I know I am an old man in comparison to most of those doing movie blogs, but it is still hard for me to believe that it has been forty years since "Alien" first showed up on screen. It sure does not look like a 40 year old film, with maybe the exception of some computer graphics. This movie is one of the great examples of production design enhancing the movie at every turn. Since I have written about this film before, I'm going to try and develop some of the aspects of the movie that may be sometimes overlooked but are crucial to making it work.

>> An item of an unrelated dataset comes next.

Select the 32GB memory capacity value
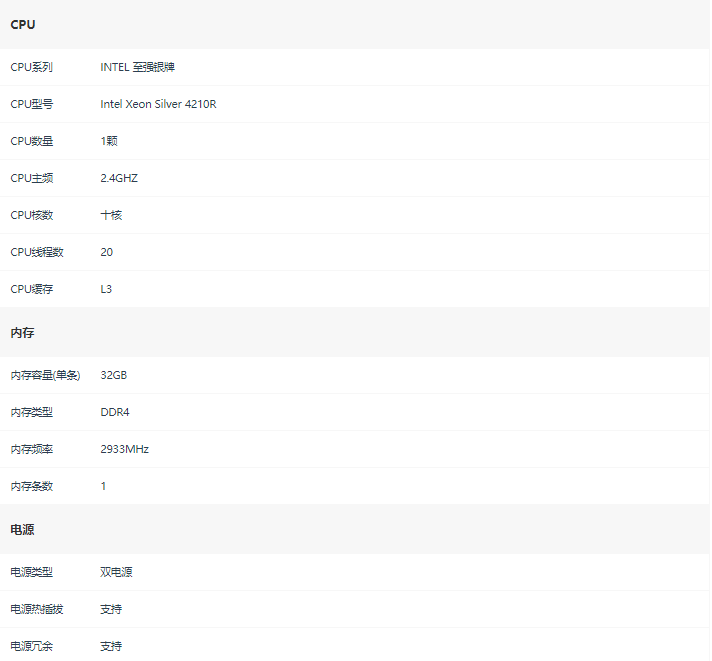Viewport: 712px width, 661px height. pyautogui.click(x=114, y=375)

H.R. Geiger and Jean 'Moëbius' Giraud deserve the rightful praise for the creature and environmental design work they did. Oscar nominees Michael Seymour, Leslie Dilley, Roger Christian and Ian Whittaker should also be saluted for turning this movie into a template for future Science Fiction films. The first character we met in the movie is The Nostromo, a mining ship returning from an extended mission to the outer rim of the galaxy. There is a long slow pan across the outside of the ship that moves across it's underbelly and shows us the haphazard placement of unidentified technology that makes up the ship. When we slip inside the vehicle, the camera moves around dark dank corridors of the mining platform, through to the command module of the ship and then to the crew quarters. There are empty coffee cups and food containers and a variety of nick knacks that might be left around by a group of people on a long term project. We can see objects on stands shimmy with the movement of the space craft, and there is one of those perpetual dunking ducks, that is still working, even as the crew slumbers in hibernation. As the computer comes on with new instructions to awaken the crew, we see the screen reflected on the visor of a flight helmet. This is an interior that we come to understand. It is complex but also well used.

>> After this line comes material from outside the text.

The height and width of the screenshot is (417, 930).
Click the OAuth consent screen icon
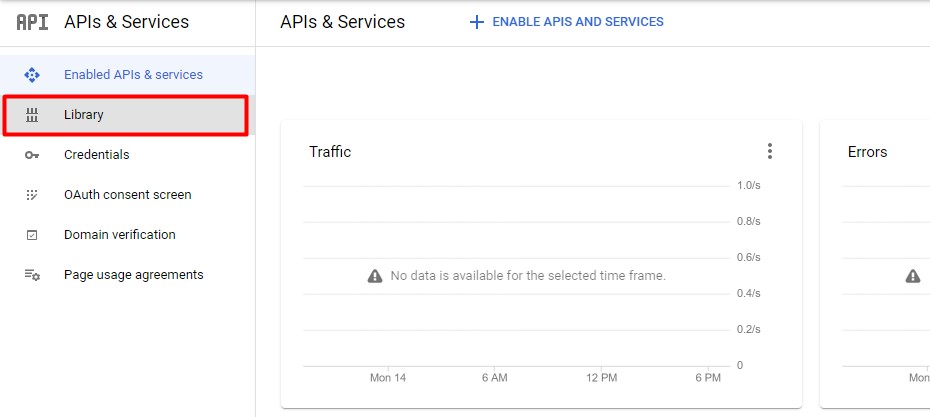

The hibernation chamber is probably the cleanest hi-tech room we see, and after that, the med-lab. When you get into the mining platform, it is all dark corridors and steam pipe fittings and condensation falling like rain down on equipment and people. The escape shuttle looks sufficiently cramped and dark so it was not hard to imagine why Ripley did not see the Alien tucked into a tight space at the start of her escape. Of course the vessel on the planet is also a design of gargantuan proportions and it is otherworldly through and through.
For other comments on the film, let me direct you first to my original project, where Alien was the focus of the 11th post I did. Four years ago I did a special screening of "Alien" and "Aliens" at the Egyptian theater, which included some special effects guests and was very good.
It was a nice day to celebrate the 40th anniversary of this essential film.